Stored data:
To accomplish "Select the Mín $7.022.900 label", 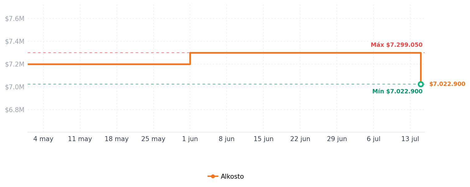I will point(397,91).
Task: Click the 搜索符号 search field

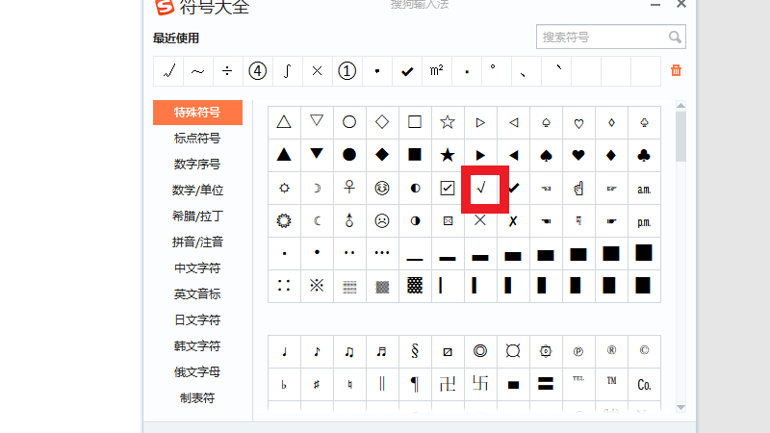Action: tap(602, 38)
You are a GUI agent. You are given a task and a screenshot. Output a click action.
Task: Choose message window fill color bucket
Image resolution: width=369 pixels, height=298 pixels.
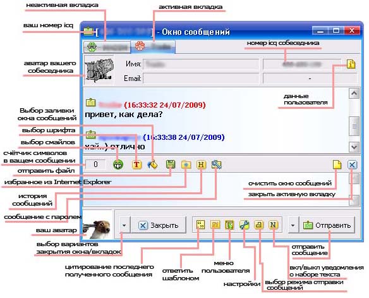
---
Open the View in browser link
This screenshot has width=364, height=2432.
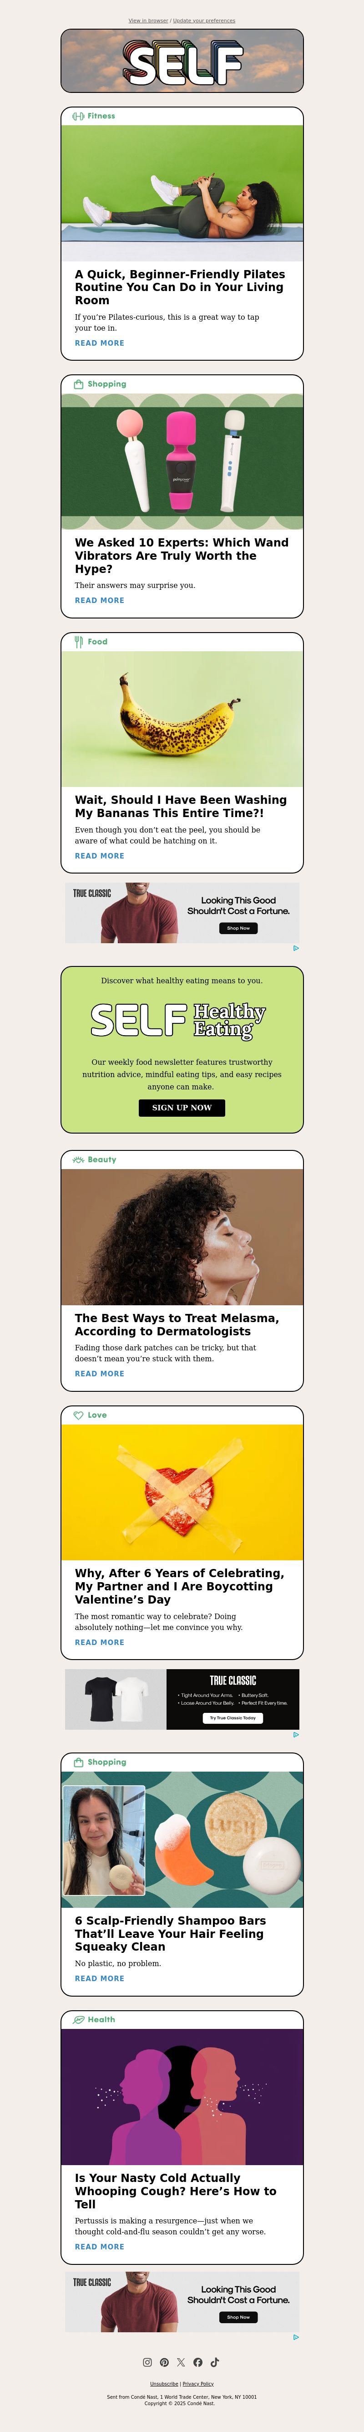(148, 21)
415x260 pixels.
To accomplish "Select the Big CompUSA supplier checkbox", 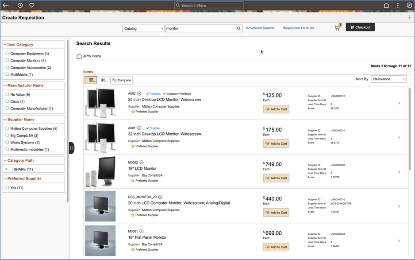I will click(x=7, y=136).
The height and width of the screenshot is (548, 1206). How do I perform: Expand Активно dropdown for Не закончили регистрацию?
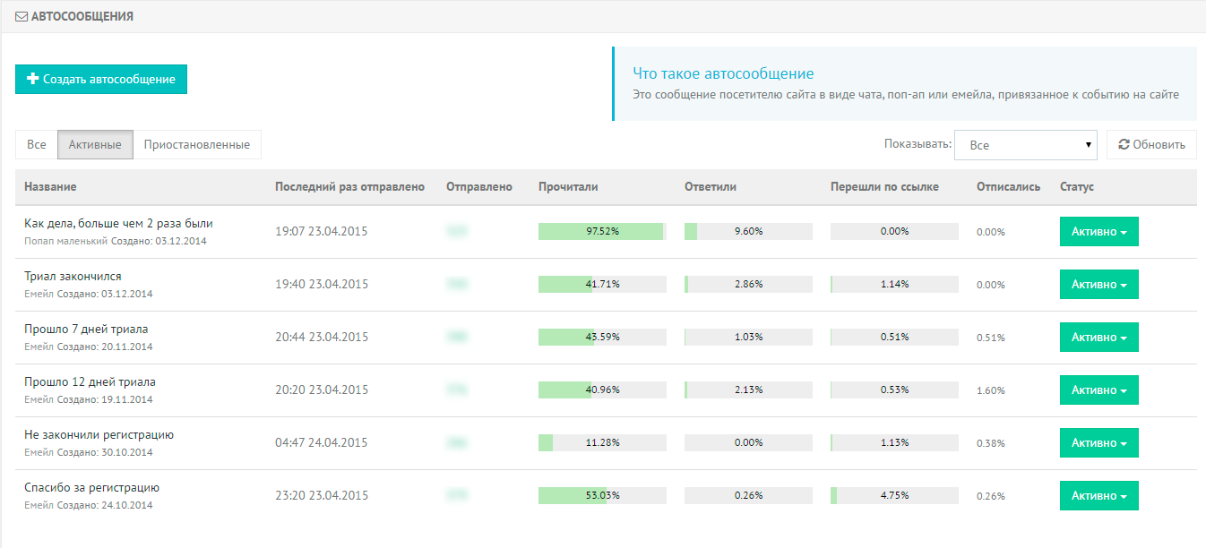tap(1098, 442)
* * *
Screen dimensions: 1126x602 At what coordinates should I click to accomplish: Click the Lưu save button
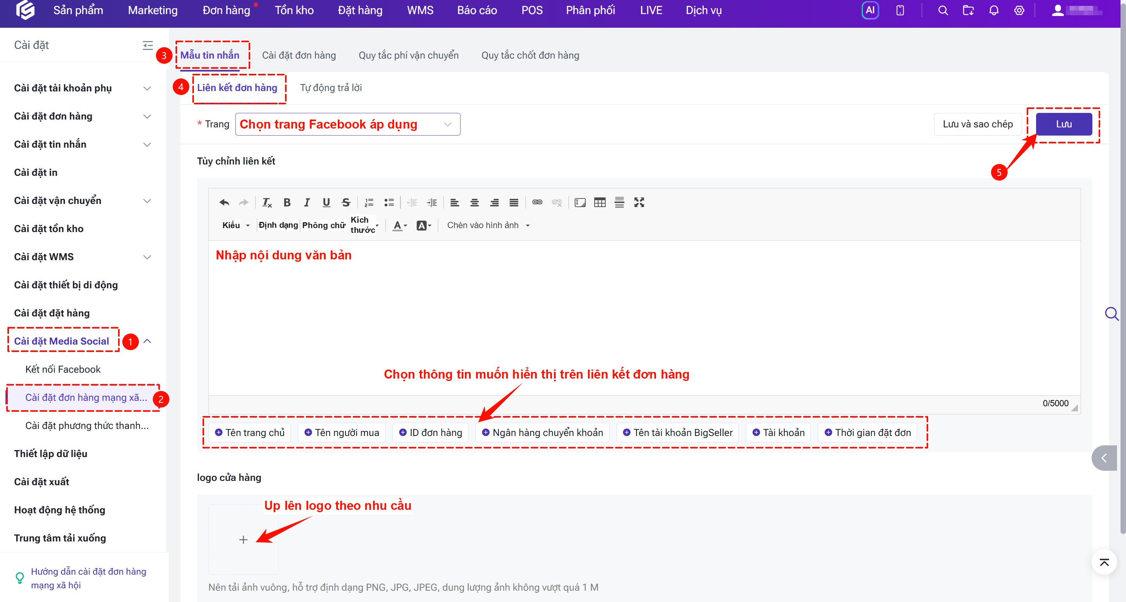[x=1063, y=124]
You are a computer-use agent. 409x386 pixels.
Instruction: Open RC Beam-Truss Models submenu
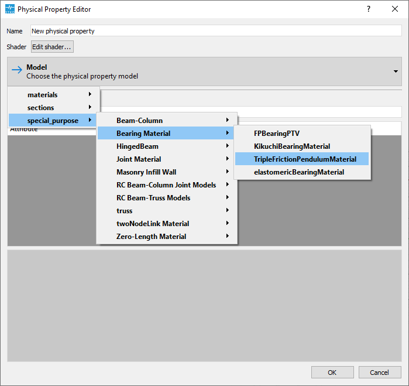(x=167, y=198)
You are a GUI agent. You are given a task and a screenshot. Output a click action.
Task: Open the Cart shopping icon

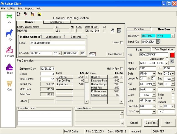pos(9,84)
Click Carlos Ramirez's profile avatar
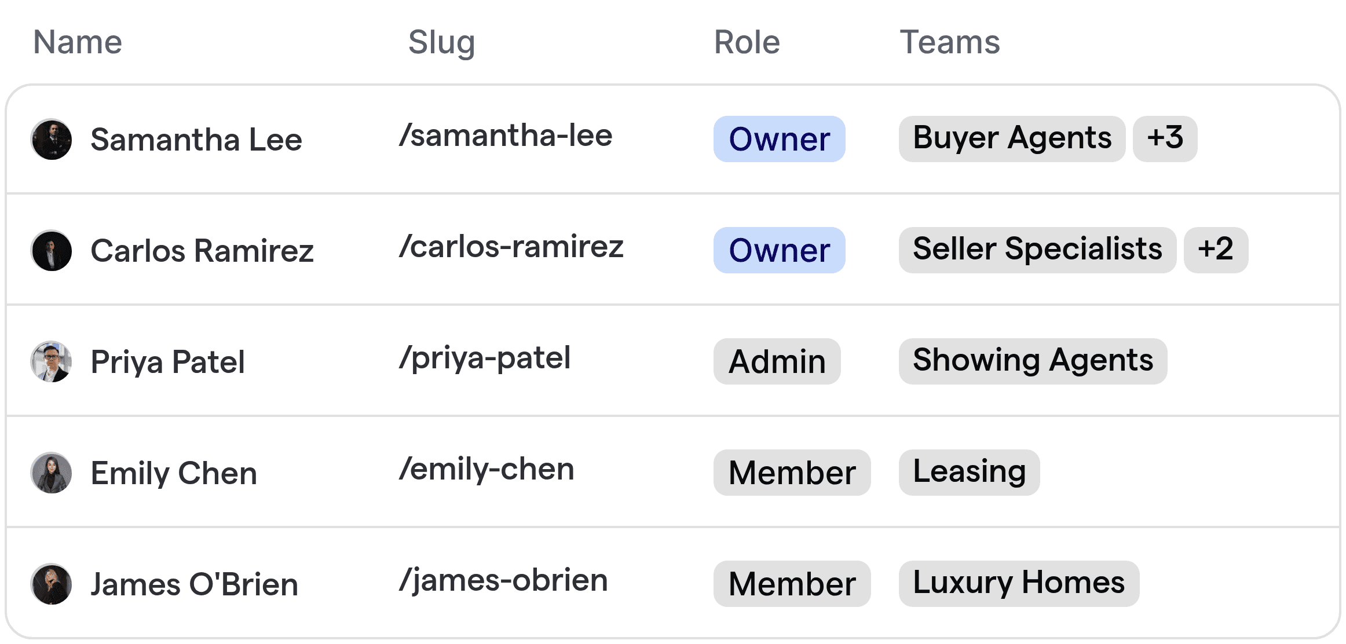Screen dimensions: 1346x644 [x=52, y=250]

**Assignment**
Return every line holding the word "pixels" from the records.

**Exercise result**
Image resolution: width=369 pixels, height=298 pixels.
415x260 pixels.
You are a computer-use agent. 409x386 pixels.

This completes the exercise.